Auch wird die Entscheidung, die aktive Szene
in den Block M zu verlegen, kritisiert. Hierzu sollte
man aber bedenken, dass nicht nur viele Fanclubs zu
dieser Entscheidung beitrugen, sondern auch die Beweggründe
klar für diese sprechen. Sicherlich wäre
es schön die Gästefans während des
Spiels sehen zu können, was von der Nord-Tribüne
aus schlichtweg nicht möglich ist. Aber ist dies
wirklich entscheidend? Kann eine Unterstützung
der Fans nur funktionieren, wenn es genügend
auslösende Reize dafür gibt? Wäre dies
so, sollte das Wort Unterstützung
als solches nicht mehr in den Mund genommen werden.
Eine Unterstützung, neudeutsch: Support, dient
einer Sache und ist nicht gegen etwas. Auch geht es
nicht darum lauter als der Gegner (hier die gegnerischen
Fans) zu sein, sondern die Mannschaft so zu unterstützen,
dass es zum Sieg oder der Verwirklichung anderer Ziele
reicht.

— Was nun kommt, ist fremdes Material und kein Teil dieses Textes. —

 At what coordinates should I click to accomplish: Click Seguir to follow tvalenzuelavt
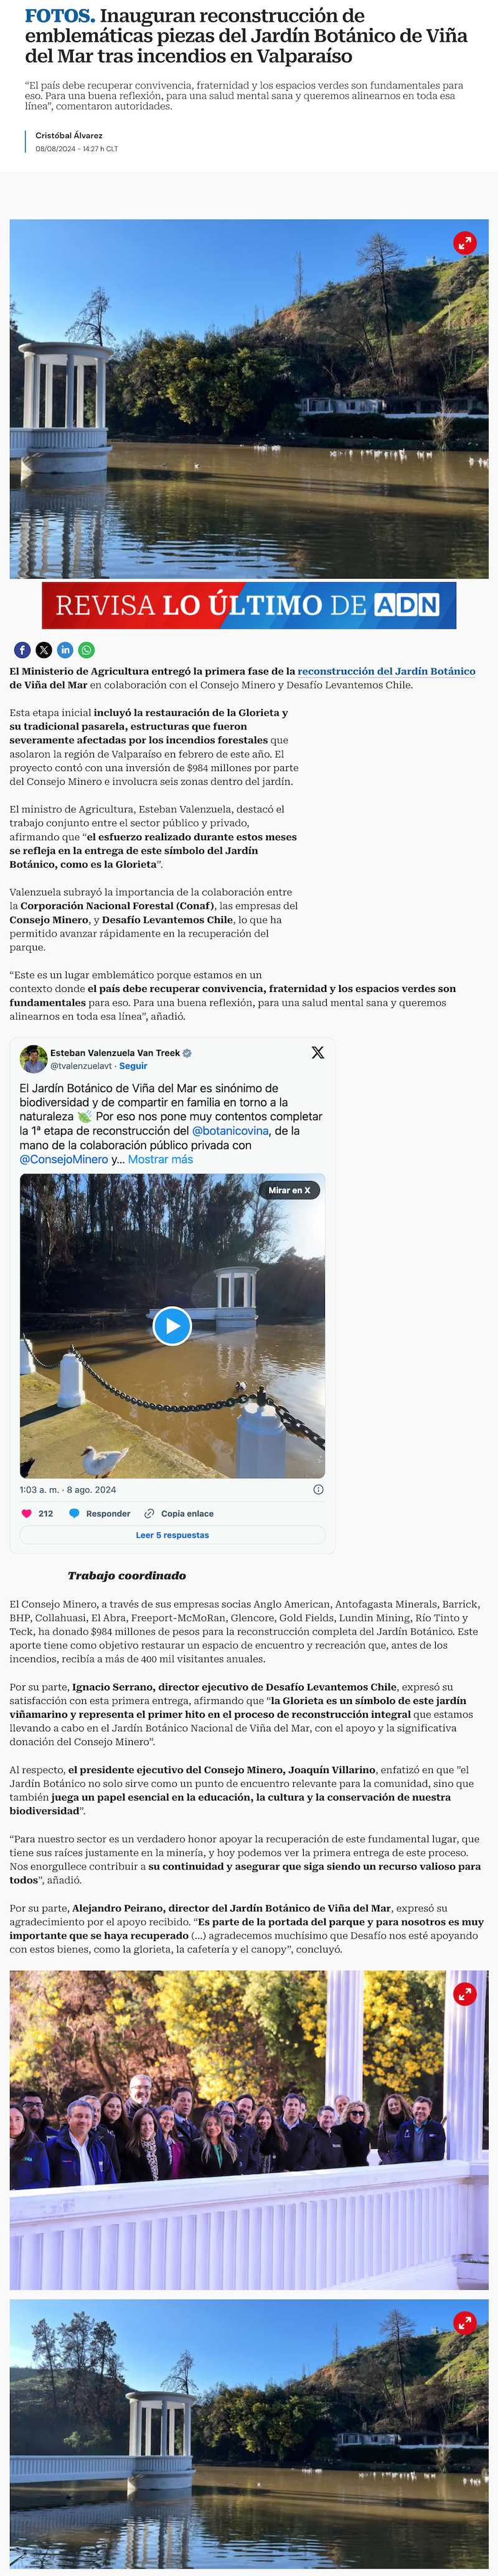133,1066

Der Vergleich mit anderen Fans wird zwangsläufig
immer geschehen, doch müssen klare Grenzen gezogen
werden.
Ein Vergleich mit anderen darf nur bedingt gezogen
werden. Zu behaupten, andere Fangemeinschaften seien
besser ist vielleicht teilweise richtig, doch auch
an der Hafenstraße ist vieles besser als woanders,
was bei derartigen Vergleichen leider zu unrecht oftmals
vergessen wird. Man darf nicht vergessen, wo der Verein
steht und was in der jüngeren Vergangenheit geschehen
ist. So liegt der bisherige Saison-Zuschauerschnitt
bei 12.000, was nach dem Abstieg eine Sensation ist
und durch die mauen sportlichen Leistungen nicht gerade
gefördert wurde.
Die Wechselwirkung zwischen den Fans und dem Geschehen
auf dem Platz bzw. in der Tabelle ist nicht bewiesen,
doch viele Indizien sprechen für die Annahme,
dass diese äußeren Faktoren die Stimmung
auf den Rängen beeinflusst und umgekehrt. Wie
oft wurde schon von diversen Spielern und Trainern
behauptet, dass es ohne die Zuschauer nicht
zu einem Sieg gereicht hätte? Natürlich
wird dieses vielleicht auch zu Recht als Floskel abgestempelt,
um die Fannähe zu unterstreichen, doch die Häufigkeit
dieser Aussage unterstützt diese These.
Doch woher stammen die Diskussionen um die Fanszene?
Sind die Fans zu selbstkritisch? Ob es eine zu hohe
Selbstkritik gibt oder nicht, darüber streiten
die Gelehrten. Ein gewisses Maß an Selbstkritik
tut jedem und jeder Sache gut. Doch darf dabei das
Selbstbewusstsein nicht verloren werden. Vieles was
vorher schlecht geredet wurde, entpuppte sich später
als positive Überraschung. Natürlich ist
es, wie oben beschrieben, wichtig, dass man auch an
den Leistungen der Fans zweifelt und Fragen stellt,
doch sollte dennoch das Ziel vor Augen gehalten werden.
Alle, ob Mannschaft, Fans oder sonstige Vereinsangehörige
möchten den Aufstieg. Das ist es worum wir kämpfen.
Am Ende wird kein Preis für den lautesten Fan
verteilt und ausverkaufte Arenen nicht mit Titeln
überhäuft, sondern knallhart abgerechnet.
Unsere gesamten Aktivitäten im Stadion sollten
dazu dienen, das Ziel zu erreichen. Und inwieweit
die Stimmung auf den Rängen dafür verantwortlich
ist oder nicht, diese Fragestellung sollte egal sein.
Schaden wird ein bedingungsloses, aber dennoch kritisches
Begleiten der Mannschaft in Form der Unterstützung
im Stadion auf keinen Fall. Packen wir es an, damit
wir am Ende der Saison erneut eine Welle mit dem Schiedsrichter
starten können und die Reisen der nächsten
Saison wieder bundesweit stattfinden.